Любовь Михайловна смутилась в растерянности, – что она могла посоветовать?

–Пойдёмте к директору, – нашлась учительница. Аким Григорьевич выслушал маму, приказал нам одеваться, сделал сам тоже самое, и мы четверо побежали к нашему дому прямиком, оставляя глубокие следы на снегу.

Двери в сенцы были распахнуты настежь, где прямо перед самым входом лежала лосиха, действительно, большая, с корову. Появление людей ни сколько не потревожило её. Даже глазом не повела в нашу сторону, уставившись в одну точку. Так бывает когда человек или животное безразличен ко всему окружающему, – будь, что будет!

–Откуда она взялась? – удивлялись мы, разглядывая невиданную, до сей поры скотину. А и правда, откуда? Ведь у нас куда не глянь степи да поля колхозные. Лес от нашего села в двадцати километрах, – Усманский заповедник. Что заставило зверя проделать такой путь и очутиться в сенях деревенского дома? Появление лосихи тогда так и осталось для нас загадкой.

–Смотрите, – сказал Аким Григорьевич. – У неё нога сломана.      Левая передняя нога ниже колена обрывалась острыми зубцами белой кости. Копыто и сломанная часть ноги болталась на сухожилии и на оставшейся не порванной полоске кожи.

–Варвара, – попросил Аким Григорьевич маму, – давай дадим ей воды.

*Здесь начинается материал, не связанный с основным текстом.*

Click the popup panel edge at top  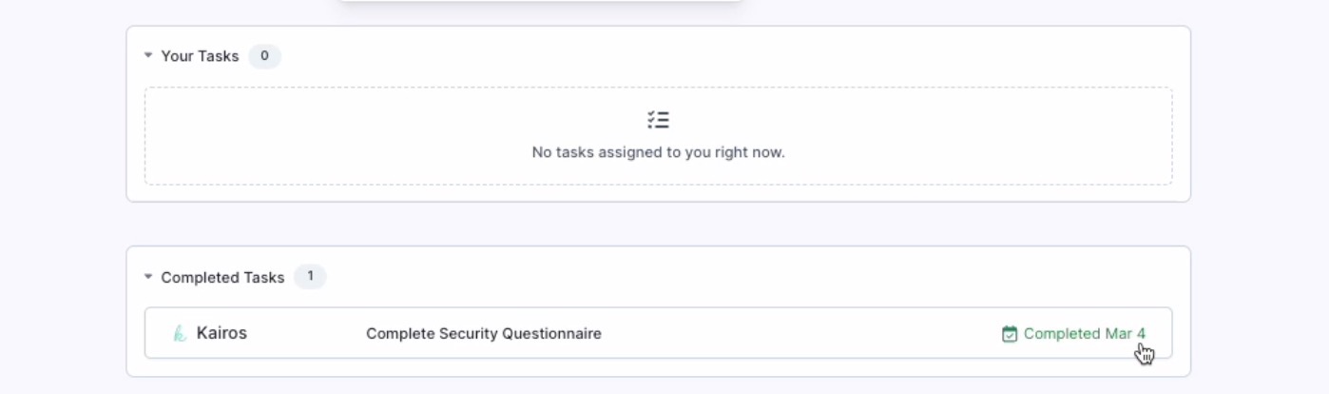540,1
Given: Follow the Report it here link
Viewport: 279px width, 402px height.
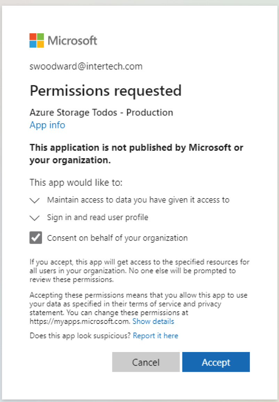Looking at the screenshot, I should 156,336.
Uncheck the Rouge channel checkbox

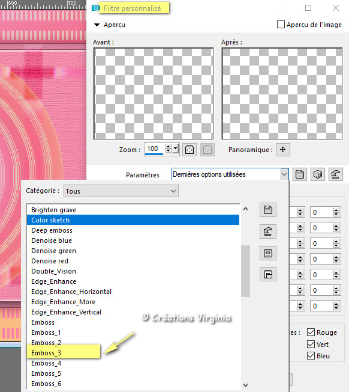click(x=311, y=332)
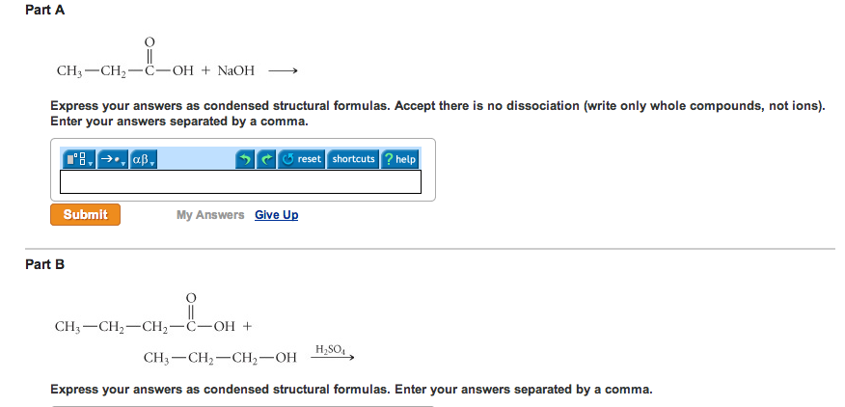Select the Part B heading
The image size is (845, 407).
coord(44,264)
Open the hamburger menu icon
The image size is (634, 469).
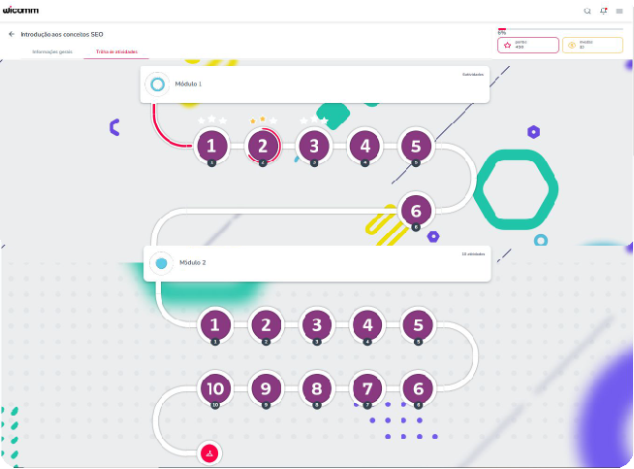tap(619, 11)
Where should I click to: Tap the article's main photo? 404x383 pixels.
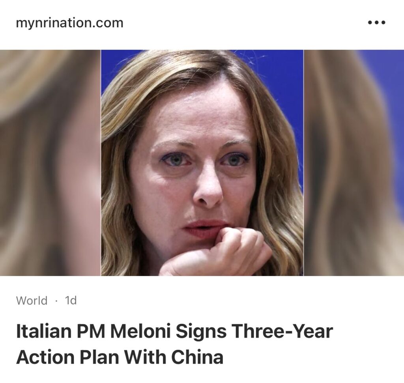tap(202, 163)
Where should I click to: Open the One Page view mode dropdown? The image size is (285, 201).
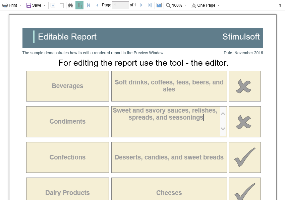click(205, 5)
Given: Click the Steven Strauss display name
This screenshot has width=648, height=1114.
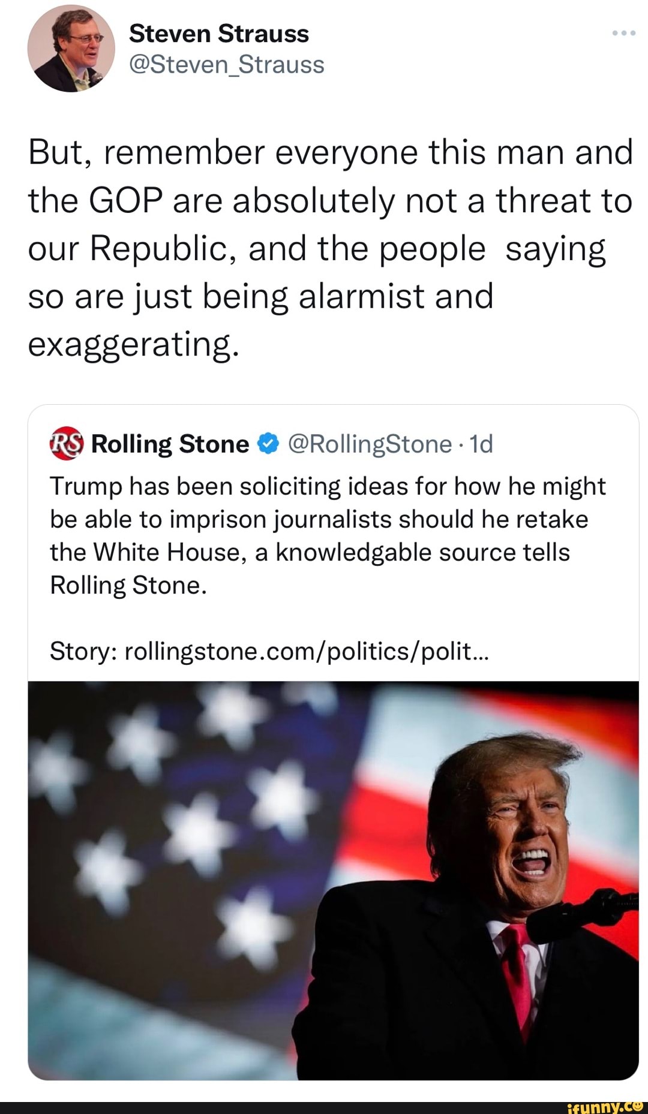Looking at the screenshot, I should click(x=219, y=34).
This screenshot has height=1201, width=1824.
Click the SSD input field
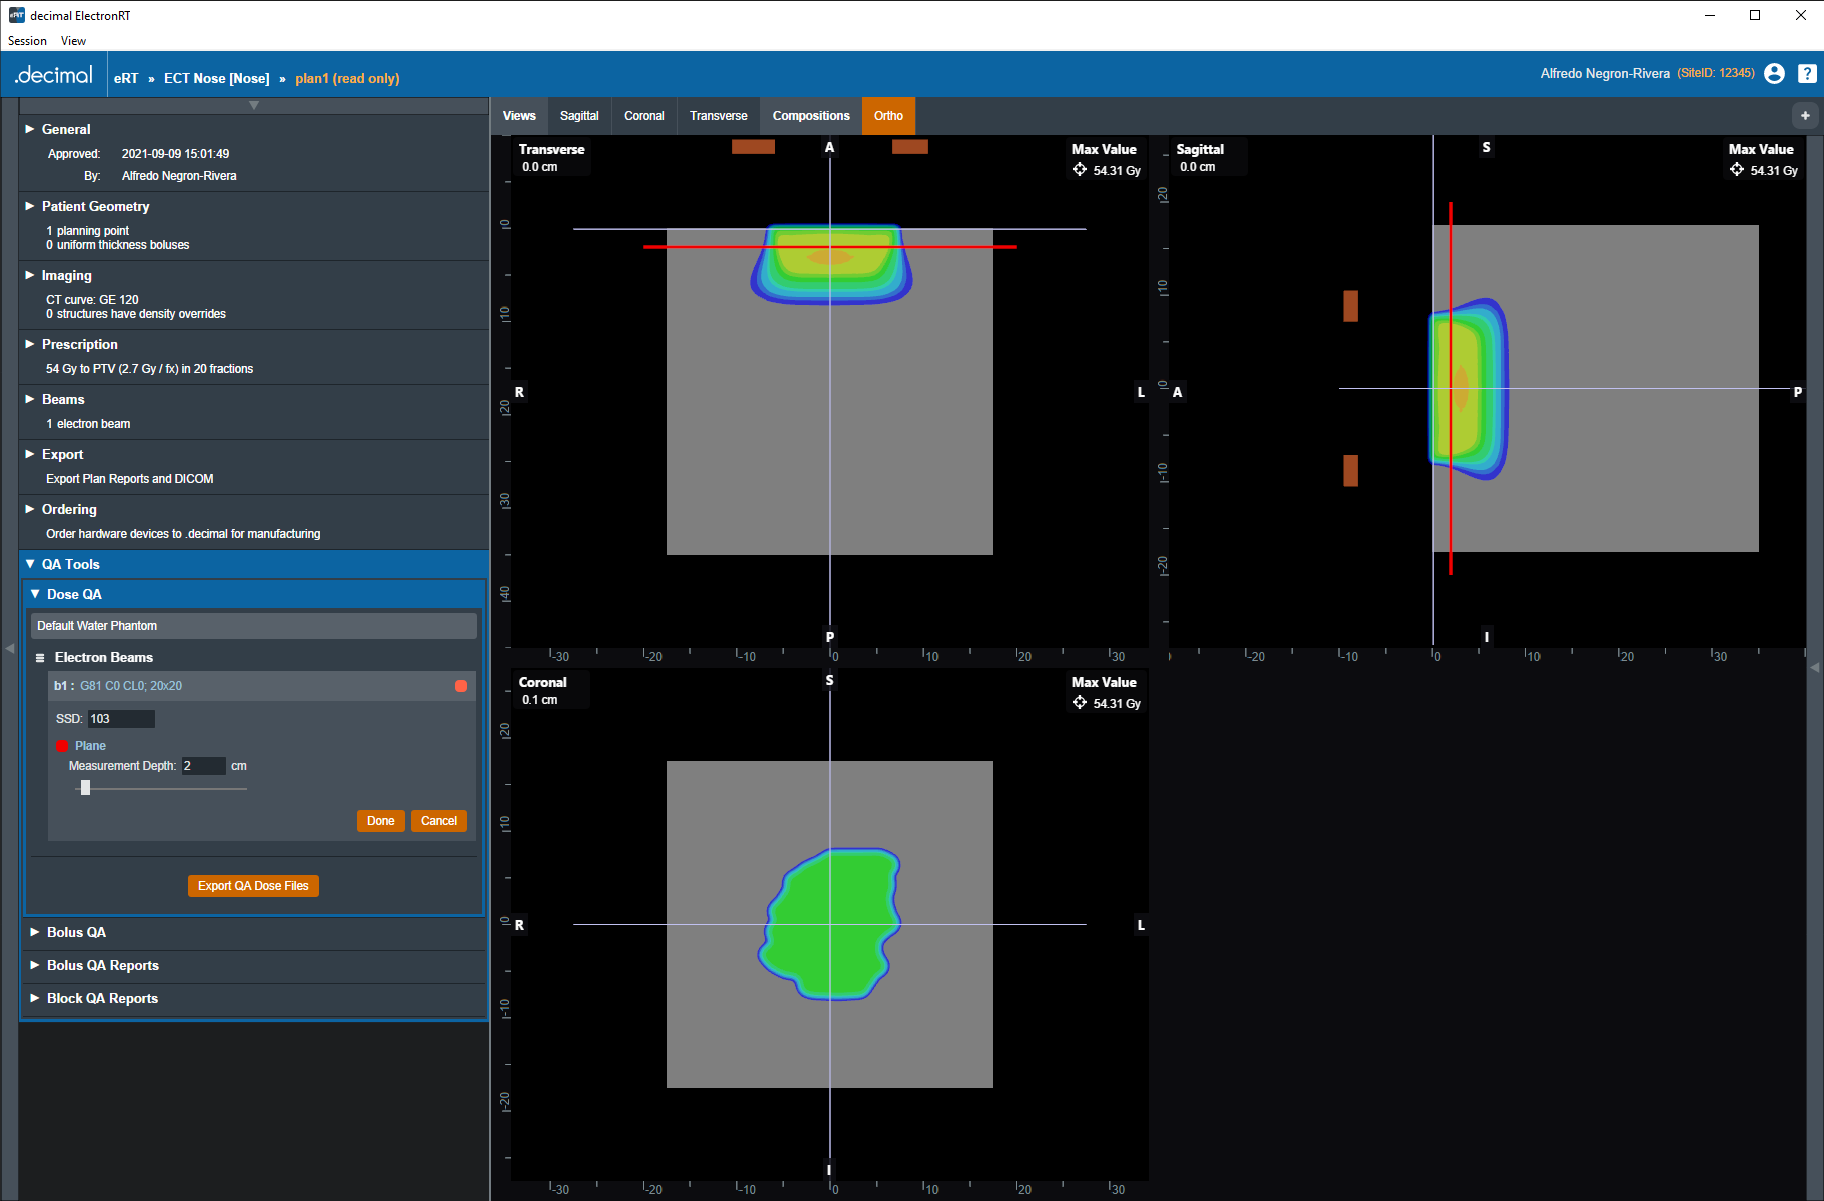(120, 719)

Может так лучше будет.

Мама принесла ведро с водой прямо из колодца, поставила перед лосихой. Та, почуяв влагу, задёргала ноздрями, задвигала губами, потянулась к ведру и в два счёта осушила его. Наши лица засветились радостью. Казалось, что тут такого? Обыкновенное дело-зверь попил воды. Мы смотрели друг на друга, не скрывая улыбок. Так приятно было слышать, как вода клокотала, собираясь в большой глоток, и потом бурно журчала уже внутри зверя.

Второе ведро лосиха не допила. Подняла голову, струйками воды поливая пол, равнодушно пережёвывая, вновь уставилась в одну точку. Не забыть никогда её взгляда: бездонная грусть в глазах, отрешённая печаль о чем-то безвозвратно ушедшем. Веки, опушённые длинными рыжими ресницами периодически смыкались, словно шторка фотоаппарата: щёлк и есть кадр воспоминаний, щёлк – ещё один кадр. Ах, если бы можно было составить из тех кадров киноплёнку и прокрутить трагедию на экране!

Тут к нашему дому на санях подкатил председатель сельского Совета однорукий Семён Михалыч. Прижав культёю ремённый кнут, который, кстати, носил для проформы, ибо никогда не пускал его в дело, смотрел на лосиху, чмокал толстыми губами, что-то обдумывая.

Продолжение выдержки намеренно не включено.